1.2029631-139882144
A giant billboard bearing portraits of Donald Trump and Saudi Arabia’s King Salman on a main road in Riyadh. Image Credit: AFP

Washington: President Donald Trump’s visit to Saudi Arabia — the first stop on his first overseas trip, beginning Friday — is designed to solidify what the administration envisions as its premier partnership in the Arab and Muslim world, effectively anointing Saudi Arabia as Islam’s political as well as religious leader.

During two full days in Riyadh, Trump plans to sign bilateral military, economic and counterterrorism agreements with the Saudis, signalling an end to what both Riyadh and Washington have called the estrangement of the Obama years. Nearly every senior White House adviser will be aboard Air Force One on Friday afternoon for the more than 12-hour flight to Riyadh.

Over two days at the top of a gruelling schedule, the president will hold bilateral meetings and a summit with the six Gulf Cooperation Council (GCC) states.

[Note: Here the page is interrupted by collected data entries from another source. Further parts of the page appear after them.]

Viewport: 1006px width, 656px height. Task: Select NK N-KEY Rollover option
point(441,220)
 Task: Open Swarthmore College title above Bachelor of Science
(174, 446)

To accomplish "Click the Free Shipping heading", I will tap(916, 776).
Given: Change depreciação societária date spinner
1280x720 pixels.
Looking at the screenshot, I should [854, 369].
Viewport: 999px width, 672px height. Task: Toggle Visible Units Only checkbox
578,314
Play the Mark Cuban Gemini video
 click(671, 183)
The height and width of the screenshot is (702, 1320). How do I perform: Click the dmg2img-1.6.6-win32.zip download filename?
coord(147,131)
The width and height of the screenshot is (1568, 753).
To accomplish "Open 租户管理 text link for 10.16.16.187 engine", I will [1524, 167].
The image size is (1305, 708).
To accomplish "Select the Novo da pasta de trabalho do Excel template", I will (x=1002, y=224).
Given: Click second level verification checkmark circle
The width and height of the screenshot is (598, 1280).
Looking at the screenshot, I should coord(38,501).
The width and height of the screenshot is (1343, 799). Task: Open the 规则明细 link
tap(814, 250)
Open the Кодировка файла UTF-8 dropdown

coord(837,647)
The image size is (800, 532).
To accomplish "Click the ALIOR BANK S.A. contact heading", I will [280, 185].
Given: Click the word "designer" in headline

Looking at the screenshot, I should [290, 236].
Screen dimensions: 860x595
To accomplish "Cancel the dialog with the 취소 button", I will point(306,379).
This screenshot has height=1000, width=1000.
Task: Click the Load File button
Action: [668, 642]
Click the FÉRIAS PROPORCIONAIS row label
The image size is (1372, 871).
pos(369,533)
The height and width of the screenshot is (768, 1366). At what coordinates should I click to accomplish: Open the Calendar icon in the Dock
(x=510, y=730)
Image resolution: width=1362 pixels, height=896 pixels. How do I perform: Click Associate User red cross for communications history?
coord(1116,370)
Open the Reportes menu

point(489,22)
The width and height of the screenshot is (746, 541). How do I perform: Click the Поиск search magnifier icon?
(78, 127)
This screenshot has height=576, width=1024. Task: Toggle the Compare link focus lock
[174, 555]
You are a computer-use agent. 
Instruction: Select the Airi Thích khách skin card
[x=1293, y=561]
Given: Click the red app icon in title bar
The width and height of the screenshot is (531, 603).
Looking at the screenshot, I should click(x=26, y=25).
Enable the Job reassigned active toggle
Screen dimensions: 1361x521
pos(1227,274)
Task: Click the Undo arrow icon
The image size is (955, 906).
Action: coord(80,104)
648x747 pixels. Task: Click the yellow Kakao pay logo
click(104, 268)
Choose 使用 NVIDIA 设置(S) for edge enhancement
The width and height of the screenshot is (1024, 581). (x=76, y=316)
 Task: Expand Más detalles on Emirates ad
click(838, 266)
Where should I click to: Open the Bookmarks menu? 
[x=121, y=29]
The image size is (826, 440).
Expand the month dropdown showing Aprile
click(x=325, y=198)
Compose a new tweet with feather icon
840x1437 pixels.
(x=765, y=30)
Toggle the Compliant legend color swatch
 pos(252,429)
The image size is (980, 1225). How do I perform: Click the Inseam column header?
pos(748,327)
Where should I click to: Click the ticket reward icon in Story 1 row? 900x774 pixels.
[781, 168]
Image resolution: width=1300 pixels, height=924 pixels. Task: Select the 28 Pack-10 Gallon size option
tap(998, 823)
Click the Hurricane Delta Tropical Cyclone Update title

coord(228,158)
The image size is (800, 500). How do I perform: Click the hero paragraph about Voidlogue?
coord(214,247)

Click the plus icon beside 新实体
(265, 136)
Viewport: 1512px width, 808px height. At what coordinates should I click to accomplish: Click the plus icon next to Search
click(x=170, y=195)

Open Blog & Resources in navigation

At a lunch with leaders of more than 50 majority-Muslim countries from around the world — chosen and invited by Saudi Arabia — Trump will deliver what White House national security adviser H.R. McMaster called “an inspiring, yet direct speech” on his vision for confronting radical ideology, spreading peace and sharing the burdens of achieving both.

Overnight stops in Occupied Jerusalem and the Vatican will follow and the nine-day trip ends with visits to the headquarters of Nato and the European Union, both in Brussels, and attendance at a summit of the Group of Seven leading industrialised nations in Sicily. Trump returns home on May 27.

But the main focus from the beginning has been on the Saudi stop. Planning began last fall shortly after Trump’s election, according to the senior official, one of several who spoke on the condition of anonymity about the agenda, when the kingdom made contact with Trump’s adviser and son-in-law Jared Kushner to say, “We really want to work with this administration.”

“They came back to us with several proposals, we shared them with the president,” and Trump approved, the official said.

Since then, although Secretary of State Rex Tillerson and Defence Secretary Jim Mattis have long experience with the kingdom, Kushner has been the point man on Saudi Arabia and has held discussions with 31-year-old Deputy Crown Prince Mohammad Bin Salman. Prince Mohammad is the architect and prime force behind a plan to move the kingdom’s culture and economy into the 21st century; he visited Trump in the Oval Office in March.

Derek Chollet, who handled the Saudi account for the Pentagon as assistant defence secretary for international security affairs in President Barack Obama’s second term, suggested that Kushner and Mohammad are naturally drawn to each other. Both are scions of wealthy families — in Kushner’s case both his own and Trump’s — and both have enormous power inversely proportionate to their young ages and levels of experience.

Among bilateral agreements expected to be inked on the trip is a major US-Saudi arms deal, providing for Riyadh’s purchase of new ships for its eastern navy, a possible Terminal High Altitude Area Defence (THAAD) anti-ballistic-missile system, helicopters, and battle tanks. The Gulf states are expected to state their intention to develop a mutual defence agreement described as an Arab Nato, building on a broader, Saudi-led military alliance of Muslim countries announced two years ago that has never gotten off the ground.

Trump also expects to receive a major new financial contribution from the Gulf states to what the United States considers its costly defence of these countries and the fight against Daesh. Both the United States and Saudi Arabia — which has recently signed deals with Russia to reduce oil production in a slow market — are expecting new trade and investment agreements with each other.

Trump’s visit is a “historic trip by every measure,” Saudi Foreign Minister Adel Al Jubeir said during a visit to Washington last week. “But then keep in mind that Saudi Arabia is the birthplace of Islam. It’s the custodian of the two holy mosques.”

“We are your closest partner in the war against terrorism and extremism. ... We are the country that offered the Arab peace initiative” to resolve the Palestinian conflict, Al Jubeir said. “Saudi Arabia is a huge investor in the US economy and a huge trading partner of the United States, and we’re the largest exporter of oil in the world.”

“To achieve the objectives that the president set out — whether in restoring America’s role, whether in defeating Daesh, containing Iran, promoting peace, investment, trade and prosperity, Saudi Arabia is key.”

The kingdom’s position at the top of Trump’s travel list, Al Jubeir said, “is not surprising.”